Jenna has been an educator in non-profits, schools and colleges for over 20 years, working with students from kindergarten to graduate level. Most recently, Jenna has been a middle school English and drama teacher outside of Boston for the last ten years. Jenna is also a founder and co-director of the Multicultural Teaching Institute, which produces workshops and a conference for educators on issues of equity and inclusion. Jenna currently lives in Cambridge, MA and is a teacher and diversity consultant, specializing in professional development for educators on issues of whiteness and its impacts on teaching and learning. She holds a M.Ed. from Pepperdine University, and a bachelor’s degree from Marlboro College.
Elizabeth works with schools nationally to increase equity, promote diversity pedagogy, and implement strategic processes for growth and development. She also serves as an adjunct professor at Lewis & Clark College in the Graduate School of Education and Counseling. Previously, she served as the director of studies and professional development at Latin School of Chicago. In this position, Elizabeth was responsible for the stewardship and integration of curriculum from pre-kindergarten through grade 12, as well as for the oversight and coordination of professional development and evaluation for all faculty. She also served as a co-leader of the School’s accreditation team. At Georgetown Day School (DC) she served as the co-director of diversity and a senior administrator for 10 years. Elizabeth also worked at St. Stephen’s and St. Agnes School (VA) to create a comprehensive professional development program. She has taught English and history at a number of schools including Castilleja School (CA), San Francisco University High School (CA), and Vail Mountain School (CO). Elizabeth has published and presented extensively on diversity and academic excellence, social justice, and equity issues. She holds a Ph.D. from the University of London, Institute of Education, a master’s degree from Columbia University, and a bachelor’s degree from Northwestern University. She also holds an Oregon Preliminary Administrative License.

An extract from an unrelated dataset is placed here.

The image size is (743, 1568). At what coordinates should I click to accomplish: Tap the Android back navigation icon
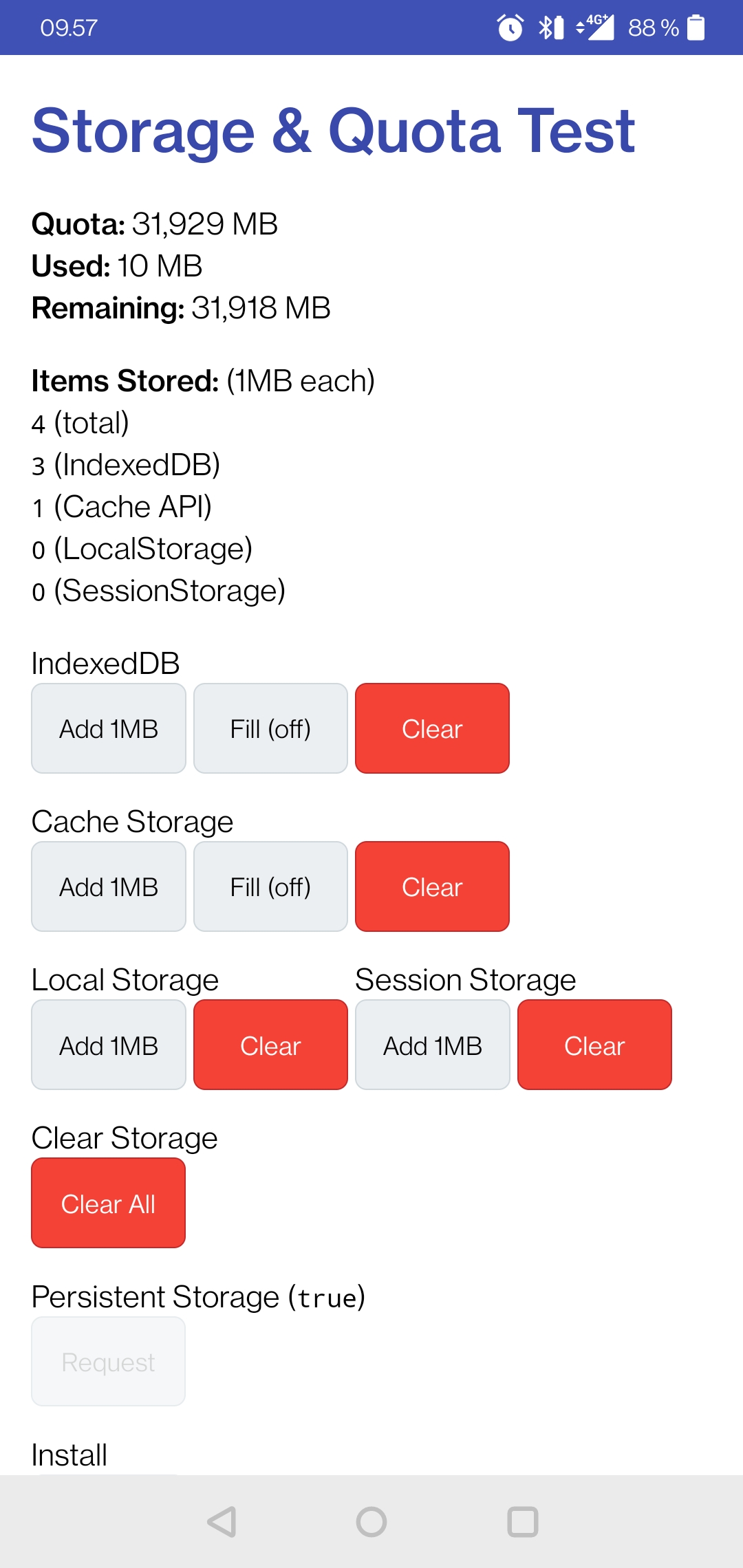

As both the founder of East Ed and a member of the Black Panther Party, Randolph has devoted his career to promoting equity and diversity in education and communities. He is currently directing the campus diversity efforts at Portland Community College, Cascade Campus. He was a Fellow in the Harvard University School Leadership Program, Graduate School of Education, where he received a master’s degree in education with a school leadership qualification. He is currently a doctoral student in the School of Education Leadership and Change at Fielding University. He was a middle school reading specialist, a school administrator, and while at the National Association of Independent Schools, he directed their equity programming and founded two of their signature projects: People of Color Conference and Student Diversity Leadership Conference. Randolph has also served on numerous school boards, including Fielding Graduate University and the Institute for Community Enrichment. He is a member of the Education Committee of the New Press. His publications include peer-reviewed articles and book reviews published in national journals.
Yocelin S. González
As an admission professional and diversity practitioner for over ten years, her experiences includes schools in New England and Los Angeles. Through the years, Yocelin work has been dedicated to the recruitment and retention of students of color in independent school as well as the development and implementation of equity and inclusion programs and curriculum focused on identity and development and anti-racist and anti-bias work at the K-12 level. Yocelin has also served as a faculty member of NAIS’ Student Diversity Leadership Conference and is currently the co-director of the Multicultural Teaching Institute, which produces workshops and conferences for educators on issues of equity and inclusion.
Production & Editing Team
Michael Brosnan is a writer, editor, and educator living in Exeter, New Hampshire. From 1997 to 2017, he served as editor for Independent School, an award-winning quarterly published by the National Association of Independent Schools. He has taught writing and English classes at the University of New Hampshire, Phillips Exeter Academy, Queens College, C.W. Post College, and Hebron Academy — and has led writing workshops for educators. He is the author of Against the Current: How One School Struggled and Succeeded with At-Risk Kids (Heinemann) and editor of The Inclusive School: A Selection of Writing on Diversity Issues in Independent Schools (NAIS). He has also written three diversity-related monographs for the Association of Independent Schools in New England. His poetry has appeared in numerous literary magazines including New Letters, Barrow Street, Prairie Schooner, Borderlands, The Moth, Confrontation, and Rattle.
Kate Ellis is an award-winning public radio and podcast producer recognized for creating groundbreaking documentaries and books on twentieth century U.S. history, race relations, and public affairs.
Lyra Smith is an editor and sound mixer. Most recently, she mixed S-Town, the highly acclaimed new podcast from the producers of This American Life and Serial.